What needs to be done
Give back all of the records underneath exactly, with no omissions.

Supplied material: Begin

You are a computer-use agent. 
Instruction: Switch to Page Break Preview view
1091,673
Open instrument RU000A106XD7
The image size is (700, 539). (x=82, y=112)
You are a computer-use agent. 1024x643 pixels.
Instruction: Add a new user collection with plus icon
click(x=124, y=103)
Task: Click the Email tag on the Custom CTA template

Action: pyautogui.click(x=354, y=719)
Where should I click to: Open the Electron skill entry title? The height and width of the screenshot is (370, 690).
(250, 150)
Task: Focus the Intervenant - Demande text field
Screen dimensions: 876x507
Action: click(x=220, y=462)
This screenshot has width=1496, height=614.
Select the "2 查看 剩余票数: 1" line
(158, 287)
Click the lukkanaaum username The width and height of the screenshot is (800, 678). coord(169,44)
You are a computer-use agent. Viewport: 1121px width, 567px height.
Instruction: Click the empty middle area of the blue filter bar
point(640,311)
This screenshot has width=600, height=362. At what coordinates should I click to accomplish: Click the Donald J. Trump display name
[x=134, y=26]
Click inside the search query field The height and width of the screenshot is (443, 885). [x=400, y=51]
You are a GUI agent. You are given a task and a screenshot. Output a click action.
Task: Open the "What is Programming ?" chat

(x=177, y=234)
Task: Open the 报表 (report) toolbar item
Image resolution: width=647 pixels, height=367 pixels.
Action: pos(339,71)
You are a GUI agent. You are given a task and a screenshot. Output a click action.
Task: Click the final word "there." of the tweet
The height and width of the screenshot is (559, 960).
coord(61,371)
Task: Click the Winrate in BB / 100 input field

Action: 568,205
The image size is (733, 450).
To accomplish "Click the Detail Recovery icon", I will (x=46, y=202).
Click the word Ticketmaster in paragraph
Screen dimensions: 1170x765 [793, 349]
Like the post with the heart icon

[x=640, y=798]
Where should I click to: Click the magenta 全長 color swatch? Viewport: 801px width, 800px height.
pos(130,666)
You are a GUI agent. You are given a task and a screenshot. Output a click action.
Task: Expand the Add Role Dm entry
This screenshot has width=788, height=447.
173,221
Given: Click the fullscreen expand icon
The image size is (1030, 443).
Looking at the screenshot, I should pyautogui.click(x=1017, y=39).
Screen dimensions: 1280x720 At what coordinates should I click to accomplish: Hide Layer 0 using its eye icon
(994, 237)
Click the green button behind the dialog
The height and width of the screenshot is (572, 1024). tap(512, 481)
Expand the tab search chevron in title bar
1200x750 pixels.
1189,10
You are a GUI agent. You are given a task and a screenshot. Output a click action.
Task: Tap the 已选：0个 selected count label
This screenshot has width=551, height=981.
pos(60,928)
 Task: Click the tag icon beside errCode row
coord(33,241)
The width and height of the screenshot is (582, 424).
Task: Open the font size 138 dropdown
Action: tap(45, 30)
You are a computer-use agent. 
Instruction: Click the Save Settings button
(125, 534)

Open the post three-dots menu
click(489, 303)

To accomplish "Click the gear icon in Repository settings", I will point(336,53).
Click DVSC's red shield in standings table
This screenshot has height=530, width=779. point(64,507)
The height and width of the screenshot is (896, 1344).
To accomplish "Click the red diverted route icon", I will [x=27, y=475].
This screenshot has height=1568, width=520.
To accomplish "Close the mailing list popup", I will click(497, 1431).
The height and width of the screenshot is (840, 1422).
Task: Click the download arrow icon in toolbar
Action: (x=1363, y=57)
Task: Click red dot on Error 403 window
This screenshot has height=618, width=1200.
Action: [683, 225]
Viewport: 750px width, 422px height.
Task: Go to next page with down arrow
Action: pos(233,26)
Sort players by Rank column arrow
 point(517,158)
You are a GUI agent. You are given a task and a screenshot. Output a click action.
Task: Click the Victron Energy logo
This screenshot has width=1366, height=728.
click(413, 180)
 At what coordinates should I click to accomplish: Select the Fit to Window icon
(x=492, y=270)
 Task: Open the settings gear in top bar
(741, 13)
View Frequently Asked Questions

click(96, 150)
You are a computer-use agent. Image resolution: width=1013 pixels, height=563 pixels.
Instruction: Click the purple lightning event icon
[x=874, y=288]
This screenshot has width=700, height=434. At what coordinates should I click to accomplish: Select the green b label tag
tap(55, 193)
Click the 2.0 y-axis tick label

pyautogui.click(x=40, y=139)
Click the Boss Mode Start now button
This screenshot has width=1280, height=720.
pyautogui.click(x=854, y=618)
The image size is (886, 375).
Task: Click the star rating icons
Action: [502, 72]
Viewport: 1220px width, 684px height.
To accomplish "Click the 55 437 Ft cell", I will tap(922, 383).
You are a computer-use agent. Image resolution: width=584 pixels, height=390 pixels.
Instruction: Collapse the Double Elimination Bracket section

Supplied material: End

Exercise answer
You are a computer-use agent. 
Instruction: Switch to Page Break Preview view
1091,673
Open instrument RU000A106XD7
The image size is (700, 539). (x=82, y=112)
You are a computer-use agent. 1024x643 pixels.
Instruction: Add a new user collection with plus icon
click(x=124, y=103)
Task: Click the Email tag on the Custom CTA template

Action: pyautogui.click(x=354, y=719)
Where should I click to: Open the Electron skill entry title? The height and width of the screenshot is (370, 690).
(250, 150)
Task: Focus the Intervenant - Demande text field
Screen dimensions: 876x507
Action: click(x=220, y=462)
This screenshot has width=1496, height=614.
Select the "2 查看 剩余票数: 1" line
(158, 287)
Click the lukkanaaum username The width and height of the screenshot is (800, 678). coord(169,44)
You are a computer-use agent. Viewport: 1121px width, 567px height.
Instruction: Click the empty middle area of the blue filter bar
point(640,311)
This screenshot has width=600, height=362. At what coordinates should I click to accomplish: Click the Donald J. Trump display name
[x=134, y=26]
Click inside the search query field The height and width of the screenshot is (443, 885). [x=400, y=51]
You are a GUI agent. You are given a task and a screenshot. Output a click action.
Task: Open the "What is Programming ?" chat

(x=177, y=234)
Task: Open the 报表 (report) toolbar item
Image resolution: width=647 pixels, height=367 pixels.
Action: pos(339,71)
You are a GUI agent. You are given a task and a screenshot. Output a click action.
Task: Click the final word "there." of the tweet
The height and width of the screenshot is (559, 960).
coord(61,371)
Task: Click the Winrate in BB / 100 input field

Action: 568,205
The image size is (733, 450).
To accomplish "Click the Detail Recovery icon", I will (x=46, y=202).
Click the word Ticketmaster in paragraph
Screen dimensions: 1170x765 [793, 349]
Like the post with the heart icon

[x=640, y=798]
Where should I click to: Click the magenta 全長 color swatch? Viewport: 801px width, 800px height.
pos(130,666)
You are a GUI agent. You are given a task and a screenshot. Output a click action.
Task: Expand the Add Role Dm entry
This screenshot has width=788, height=447.
173,221
Given: Click the fullscreen expand icon
The image size is (1030, 443).
Looking at the screenshot, I should pyautogui.click(x=1017, y=39).
Screen dimensions: 1280x720 At what coordinates should I click to accomplish: Hide Layer 0 using its eye icon
(994, 237)
Click the green button behind the dialog
The height and width of the screenshot is (572, 1024). tap(512, 481)
Expand the tab search chevron in title bar
1200x750 pixels.
1189,10
You are a GUI agent. You are given a task and a screenshot. Output a click action.
Task: Tap the 已选：0个 selected count label
This screenshot has width=551, height=981.
pos(60,928)
 Task: Click the tag icon beside errCode row
coord(33,241)
The width and height of the screenshot is (582, 424).
Task: Open the font size 138 dropdown
Action: tap(45, 30)
You are a computer-use agent. 
Instruction: Click the Save Settings button
(125, 534)

Open the post three-dots menu
click(489, 303)

To accomplish "Click the gear icon in Repository settings", I will point(336,53).
Click DVSC's red shield in standings table
This screenshot has height=530, width=779. point(64,507)
The height and width of the screenshot is (896, 1344).
To accomplish "Click the red diverted route icon", I will [x=27, y=475].
This screenshot has height=1568, width=520.
To accomplish "Close the mailing list popup", I will click(497, 1431).
The height and width of the screenshot is (840, 1422).
Task: Click the download arrow icon in toolbar
Action: (x=1363, y=57)
Task: Click red dot on Error 403 window
This screenshot has height=618, width=1200.
Action: [683, 225]
Viewport: 750px width, 422px height.
Task: Go to next page with down arrow
Action: pos(233,26)
Sort players by Rank column arrow
 point(517,158)
You are a GUI agent. You are given a task and a screenshot. Output a click action.
Task: Click the Victron Energy logo
This screenshot has width=1366, height=728.
click(413, 180)
 At what coordinates should I click to accomplish: Select the Fit to Window icon
(x=492, y=270)
 Task: Open the settings gear in top bar
(741, 13)
View Frequently Asked Questions

click(96, 150)
You are a computer-use agent. Image resolution: width=1013 pixels, height=563 pixels.
Instruction: Click the purple lightning event icon
[x=874, y=288]
This screenshot has width=700, height=434. At what coordinates should I click to accomplish: Select the green b label tag
tap(55, 193)
Click the 2.0 y-axis tick label

pyautogui.click(x=40, y=139)
Click the Boss Mode Start now button
This screenshot has width=1280, height=720.
pyautogui.click(x=854, y=618)
The image size is (886, 375).
Task: Click the star rating icons
Action: [502, 72]
Viewport: 1220px width, 684px height.
To accomplish "Click the 55 437 Ft cell", I will tap(922, 383).
You are a computer-use agent. Image resolution: width=584 pixels, height=390 pixels.
Instruction: Collapse the Double Elimination Bracket section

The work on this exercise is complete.